Tasarımımın temel çıkış noktası, traverten ocaklarının kendine has geometrik ve organik yapısıdır. Traverten, çıkarıldığı ocaklarda kesildiğinde ortaya çıkan doğal katmanlar ve zigzaglı desenler, taşın yapısal zenginliğini gözler önüne serer. Bu doğal formasyonlar, her bir taşın içindeki hareketi ve yaşamı simgeler. Aynı zamanda bu yapılar, travertenin zamanla oluşmuş katmanlarını yansıtarak, tasarımı daha da anlamlı hale getirir.

Kum Saati Formu: Zamanın Akışı…

Kum saati formu, tasarımın diğer anahtar unsurlarından biridir. Kum saati, zamanın sürekli ve kaçınılmaz akışını simgelerken, aynı zamanda dengeli ve estetik bir form sunar. Traverten gibi doğal taşlar, zamanla oluşan yapılar olduğu için kum saati ile paralel bir anlam taşır. Bu doğal taşların milyonlarca yıl boyunca oluşum süreci, kum saatinin akışı gibi bir sabrın ve doğanın gücünün simgesidir. Tasarımımda bu iki kavramı birleştirerek, aydınlatma ürünü aracılığıyla hem zamanın etkisini hem de doğanın gücünü yansıtmak istedim.

Fonksiyonel ve Estetik Yaklaşım…

Tasarımımda yalnızca estetik kaygılarla değil, aynı zamanda işlevselliği de ön planda tutarak, günlük kullanımda rahatlık sağlayacak bir ürün geliştirmeye odaklandım. Tavan, masa ve duvar aydınlatması olarak kullanılabilecek farklı modüllerden oluşan bu tasarım, her bir bileşenin mekâna özgü bir aydınlatma çözümü sunmasına olanak tanır.

Zaman ve Doğal Taşlar Arasındaki Bağlantı…

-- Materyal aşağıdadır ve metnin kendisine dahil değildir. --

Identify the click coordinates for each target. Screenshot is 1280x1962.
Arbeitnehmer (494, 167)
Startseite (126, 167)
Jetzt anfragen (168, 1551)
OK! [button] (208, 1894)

Tasarımımı anlatırken en önemli vurgulardan biri, doğal taşların milyonlarca yıl boyunca oluştuğu gerçeğidir. Zaman, travertenin oluşumunda hayati bir rol oynar. Katman katman biriken mineraller, yıllar içerisinde taşın kendine özgü dokusunu ve rengini oluşturur. Kum saati formu ile bu doğal süreci anlatmak, tasarımımın en önemli mesajlarından biridir. Zaman, yalnızca bu taşların oluşumunda değil, aynı zamanda insanın bu taşları şekillendirerek sanata dönüştürmesinde de önemli bir rol oynar.

Bu bağlamda, asırlardır mimaride ve sanatta kullanılan doğal taşların zamana karşı direncini ve güzelliğini modern bir aydınlatma tasarımında yeniden yorumladım. Doğal taşların ve zamanın birlikteliği, hem tasarımın estetiğini hem de anlamsal derinliğini artırarak, kullanıcıya yalnızca bir aydınlatma ürünü değil, aynı zamanda doğanın ve zamanın iç içe geçtiği bir sanat eseri sunar.